A Catholic priest in the Philippine province of Laguna has for months been taking security precautions after he learned that there were people tailing him.
The priest discovered one morning, while on his way back to his convent from a meeting with members of the clergy in the province, that a white vehicle was following him.
The incident was repeated several times.
Earlier, a community leader, who is close to the priest, received a message. “Silence that priest because if you won’t make him stop, we will,” it read.
Father Warren Puno heads the Ecology ministry of the Diocese of Lucena, north of Manila, and is not a stranger to death threats.
In 2015, he organized a demonstration against coal-fired power plants and coal mining projects. He said those behind the projects might have been behind the threats.
“There are people who are not happy with what we are doing. They will do everything to stop us in this crusade for the protection of the environment,” he said.
A pro-environment group Father Puno leads has been causing delays to the implementation of a 1200-megawatt coal-fired power plant in the town of Atimonan.
Threats against activists
Threats and attacks on environmental activists are not unusual in the Philippines.
In the province of Masbate, Marilou Verano was forced to seek sanctuary after receiving death threats. She was also charged with two counts of libel after she spoke with journalists against a mining company.
Verano claimed that the company took a piece of land, which her cooperative had been cultivating, and turned it into a mines tailings pond.
“All our plants were destroyed,” she said, adding that community efforts to promote sustainable agriculture have been disregarded by the company.
“They want to silence those who oppose the project,” said Verano, claiming that the mining company has been trying to harass and intimidate her.
The aggressive expansion of extractive industries and commercial agriculture businesses in recent years are blamed for the growing incidents of attacks on environmental defenders.
A Global Witness report released in October revealed that 1,738 environmental defenders in 50 countries have been killed from 2002 to 2018.

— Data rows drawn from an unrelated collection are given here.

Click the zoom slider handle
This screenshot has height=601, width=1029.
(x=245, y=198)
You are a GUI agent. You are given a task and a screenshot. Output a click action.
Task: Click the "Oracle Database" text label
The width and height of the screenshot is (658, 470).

In 2018, the Philippines recorded the highest number of killings of land and environmental defenders, according to the report. Since 2001, at least 225 environmental defenders have been killed in the Philippines, 113 cases of these killings happened in the past three years.
Rising number of attacks
A year-end report of the Kalikasan People’s Network for the Environment noted that murders of Filipino environmental defenders “are on the rise once again.”
The group recorded a total of 46 cases of one or more environmental defenders killed this year compared to the 30 killings the previous year.
Those who were killed were 29 agricultural workers and farmers, 10 government officials, nine tribal people, six forest rangers, one lawyer, and a church worker.
The report said that worsening land conflicts driven by agribusiness and other land grabs comprise 70 percent of the causes of recorded killings.
Leon Dulce, national coordinator of Kalikasan, said the slain defenders stood in defense of almost 1.2 million hectares of forest areas and agricultural lands.
Forest rangers on the frontline
A significant trend in 2019 was the rise of attacks against government forest rangers and other local government officials.
On Sept. 5, Bienvenido Veguilla Jr. was hacked to death by illegal loggers after he confiscated a chainsaw in the forest region of Palawan province.
Veguilla, a 44-year-old government forest ranger, was the 13th ranger murdered in the country’s last ecological frontier since 2001.
Dulce said at least 23 forest rangers and civil society para-enforcers have been killed across the country during the same period.
To respond to the threats, Kalikasan led the formation of an Environmental Defenders Congress to strengthen “community care” for people who work for the care of the environment.
“We want to consolidate the efforts of the different sectors to protect land rights and environmental activists,” said Dulce.
The social action arm of the Catholic Church has also established what is called an “eco-convergence” for church and civil society organizations.
It aims to “institutionalize” the campaign against environmental destruction and is a response to the call of the Church to bring out concrete ecological actions “on the care for Our Common Home.”
Father Edwin Gariguez, head of the Catholic bishops’ social action secretariat, said the “eco-convergence” also serves as a “support mechanism” for environmental activists.
“The initiative encourages us to organize and mobilize our communities to protect the people who are on the front lines of our mission,” said the priest.
The battle against destructive industries “is a long, rough, and dangerous journey” that environmental defenders have to endure.
“We need to take risks, or else, there will be no reason to stay alive at all because ‘Our Common Home’ will soon become uninhabitable,” said Father Puno.